Attempt an upgrade with changes in additionalPrometheusRulesMap

helm upgrade prometheus --namespace monitoring -f prometheus-operator.yaml stable/prometheus-operator

Anything else we need to know:

lifecyclstale

Source

vyashole

Most helpful comment

I managed to get around the issue (different error message though server could not find the requested resource) by manually deleting the webhooks - didn't need to delete the entire release.

EDIT: in my case, the problem was on our end, see comment below this one

kubectl delete MutatingWebhookConfiguration (name)-prometheus-o-admission
kubectl delete ValidatingWebhookConfiguration (name)-prometheus-o-admission

The upgrade re-created them both so that should be ok. Still no idea what the root cause is though, the operator logs don't show much. (Maybe the order of the operations performed during the upgrade causes clashes with existing resources?)

peterholak on 17 Sep 2019

👍14 👎1

All 16 comments

I suspect the issue is that you're running this in a private GKE cluster:

When Google configure the control plane for private clusters, they automatically configure VPC peering between your Kubernetes cluster’s network and a separate Google managed project.
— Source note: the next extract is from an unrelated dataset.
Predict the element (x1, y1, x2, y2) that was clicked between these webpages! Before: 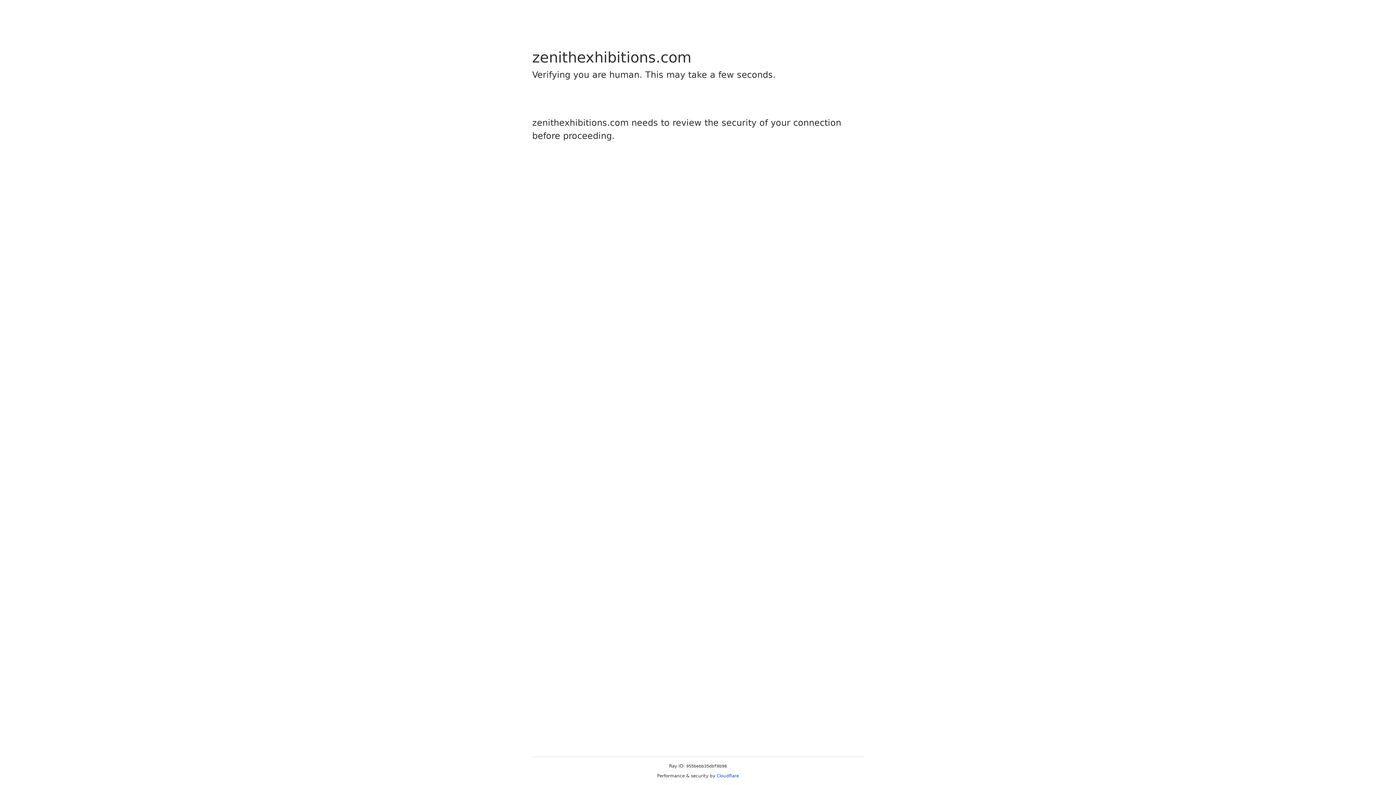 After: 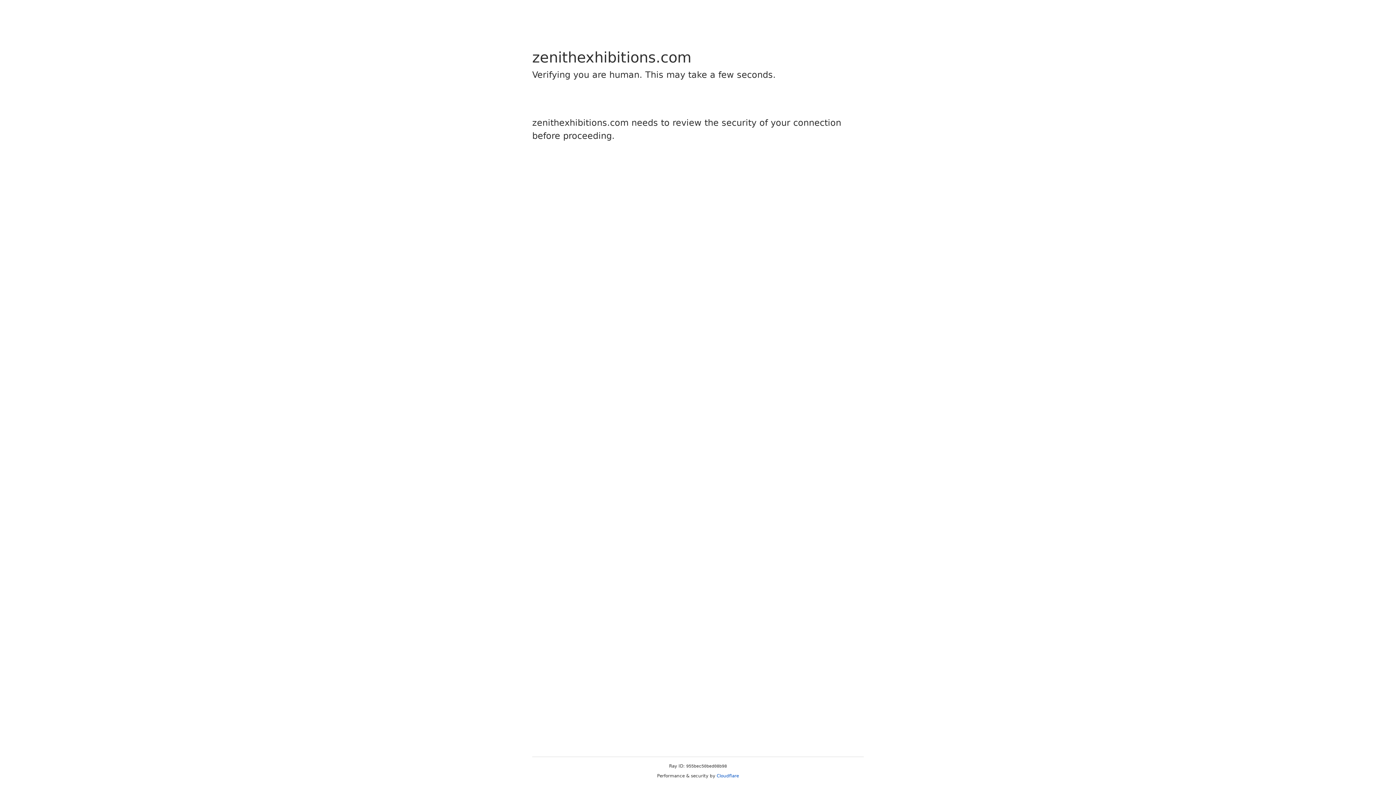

In order to restrict what Google are able to access within your cluster, the firewall rules configured restrict access to your Kubernetes pods. This means that in order to use the webhook component with a GKE private cluster, you must configure an additional firewall rule to allow the GKE control plane access to your webhook pod.

You can read more information on how to add firewall rules for the GKE control plane nodes in the GKE docs

Alternatively, you can disable the hooks by setting prometheusOperator.admissionWebhooks.enabled=false.
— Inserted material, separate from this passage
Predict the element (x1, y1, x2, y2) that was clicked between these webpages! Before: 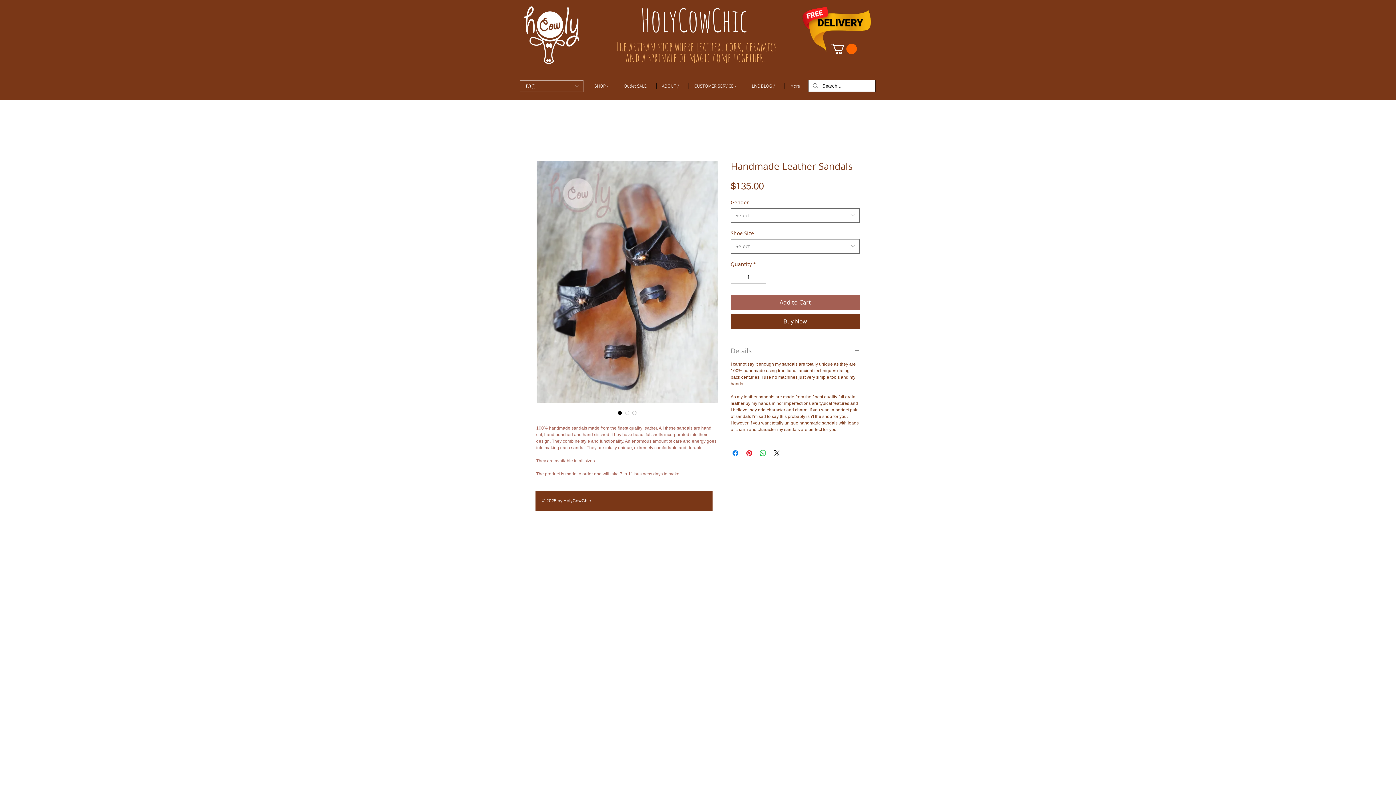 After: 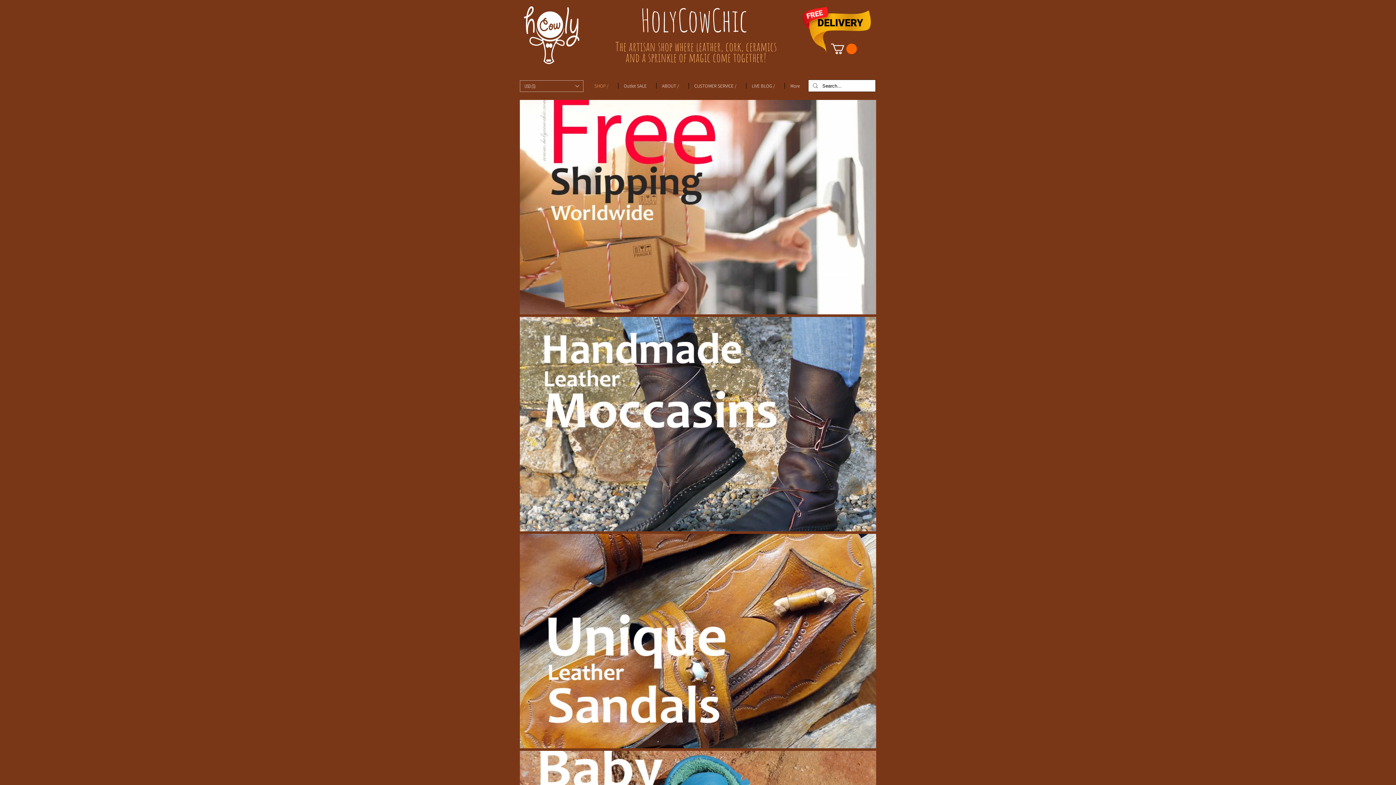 Action: label: SHOP / bbox: (589, 82, 618, 88)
vsliouniaev on 13 Aug 2019

Looks like this is the GCP solution you're looking for:
https://github.com/helm/charts/issues/16249#issuecomment-520795222

vsliouniaev on 13 Aug 2019

I have had the same issue occur on EKS also.
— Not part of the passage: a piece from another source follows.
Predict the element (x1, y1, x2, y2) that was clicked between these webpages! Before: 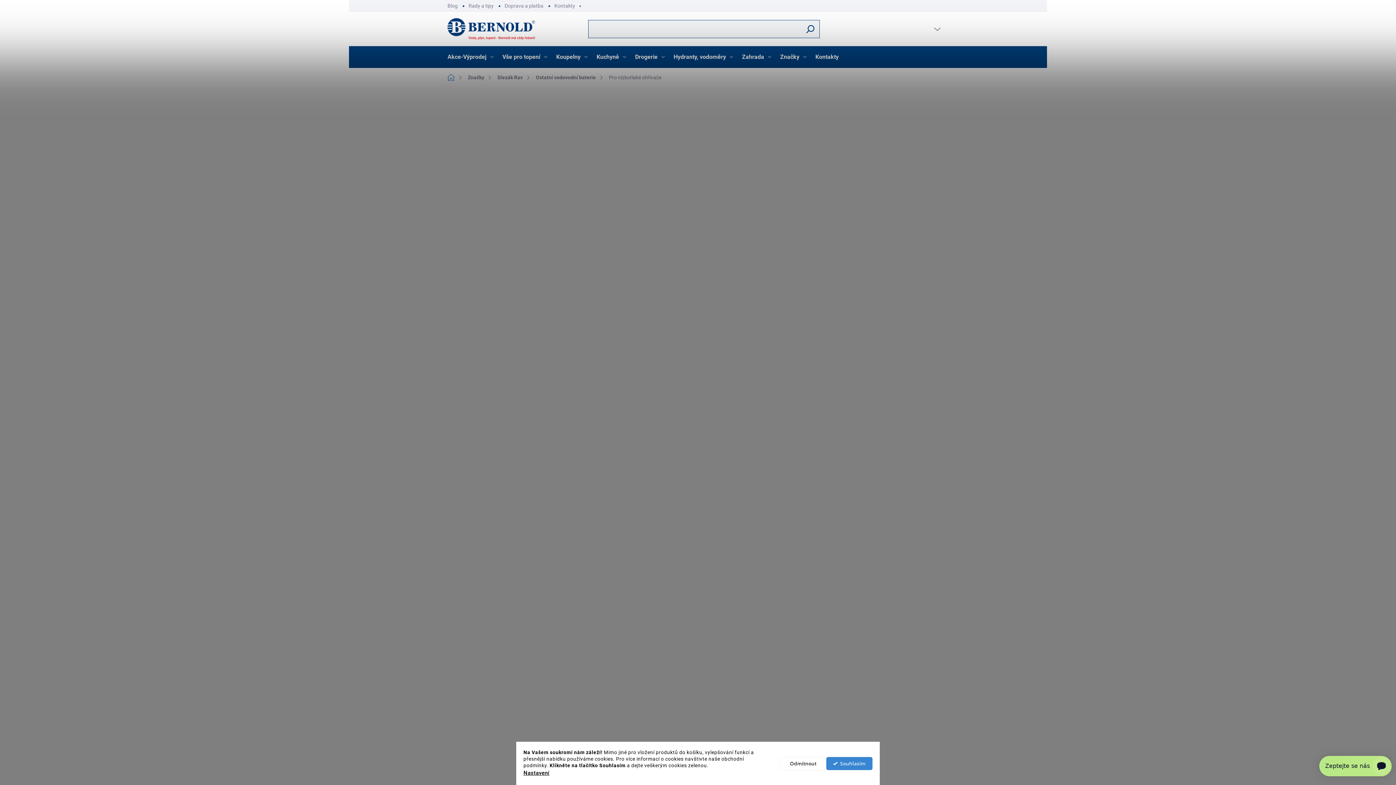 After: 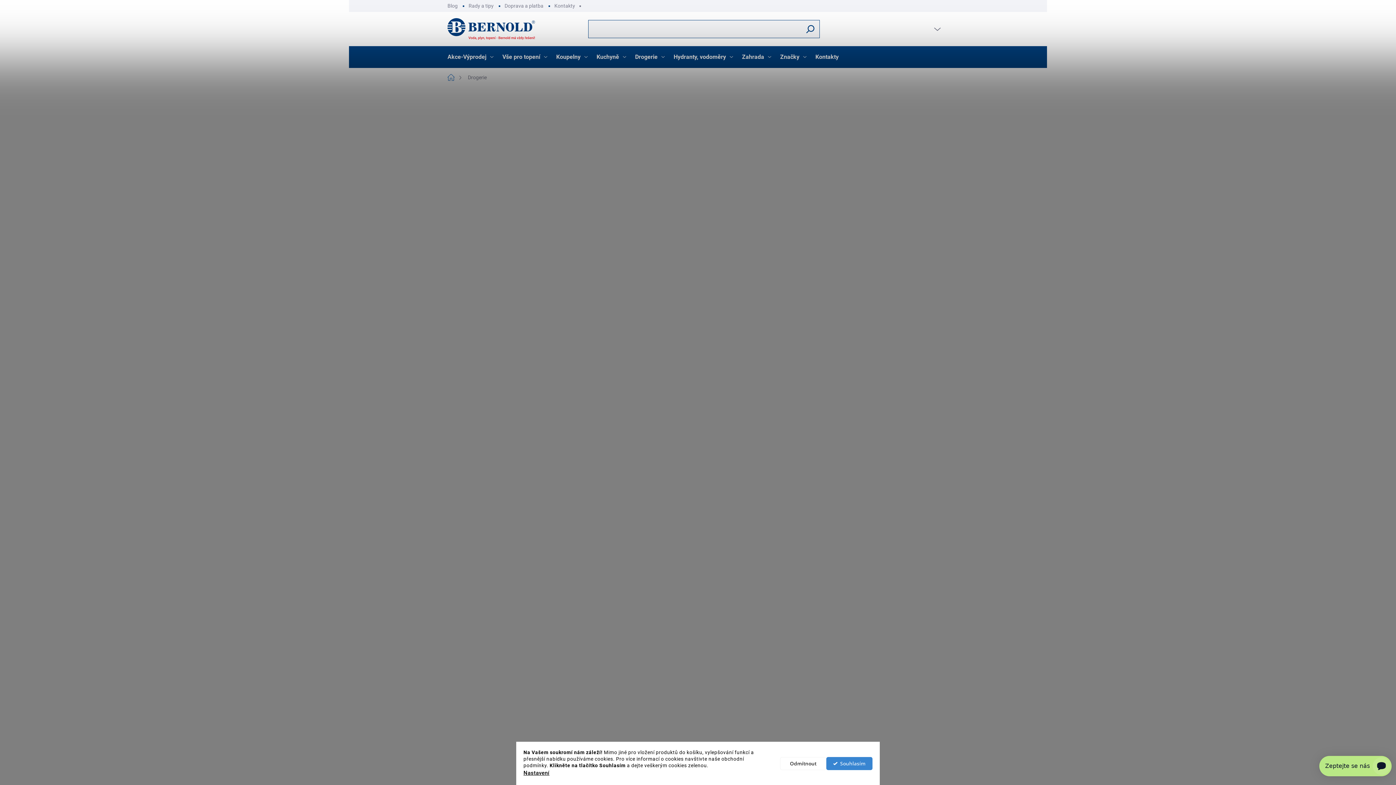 Action: bbox: (628, 46, 666, 68) label: Drogerie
helm version                                                                                                                                                                 
Client: &version.Version{SemVer:"v2.14.3", GitCommit:"0e7f3b6637f7af8fcfddb3d2941fcc7cbebb0085", GitTreeState:"clean"}
Server: &version.Version{SemVer:"v2.14.3", GitCommit:"0e7f3b6637f7af8fcfddb3d2941fcc7cbebb0085", GitTreeState:"clean"}

kubectl version
Client Version: version.Info{Major:"1", Minor:"15", GitVersion:"v1.15.3", GitCommit:"2d3c76f9091b6bec110a5e63777c332469e0cba2", GitTreeState:"clean", BuildDate:"2019-08-19T11:13:54Z", GoVersion:"go1.12.9", Compiler:"gc", Platform:"linux/amd64"}
Server Version: version.Info{Major:"1", Minor:"12+", GitVersion:"v1.12.10-eks-2e569f", GitCommit:"2e569fd887357952e506846ed47fc30cc385409a", GitTreeState:"clean", BuildDate:"2019-07-25T23:13:33Z", GoVersion:"go1.10.8", Compiler:"gc", Platform:"linux/amd64"}

vyashole on 22 Aug 2019

You said I can disable the webhooks, but I do not know the purpose of those. What purpose do they serve? How will it affect my setup if I disable them?

Apologies if it is a silly question. I know next to nothing about all this.

vyashole on 22 Aug 2019

Webhooks perform validation of prometheusrules. Without them, creating an invalid resource will cause prometheus not to load it. If the container restarts it will go into a crashloop. This was the behaviour before this feature was added

vsliouniaev on 22 Aug 2019

👍1

@vsliouniaev I created a firewall rule that allows communication from the control plane to all nodes over 8443, then I got this error:

Error: failed to create resource: Internal error occurred: failed calling webhook "prometheusrulemutate.monitoring.coreos.com": Post https://prometheus-prometheus-oper-operator.monitoring.svc:443/admission-prometheusrules/validate?timeout=30s: no service port "443" found for service "prometheus-prometheus-oper-operator"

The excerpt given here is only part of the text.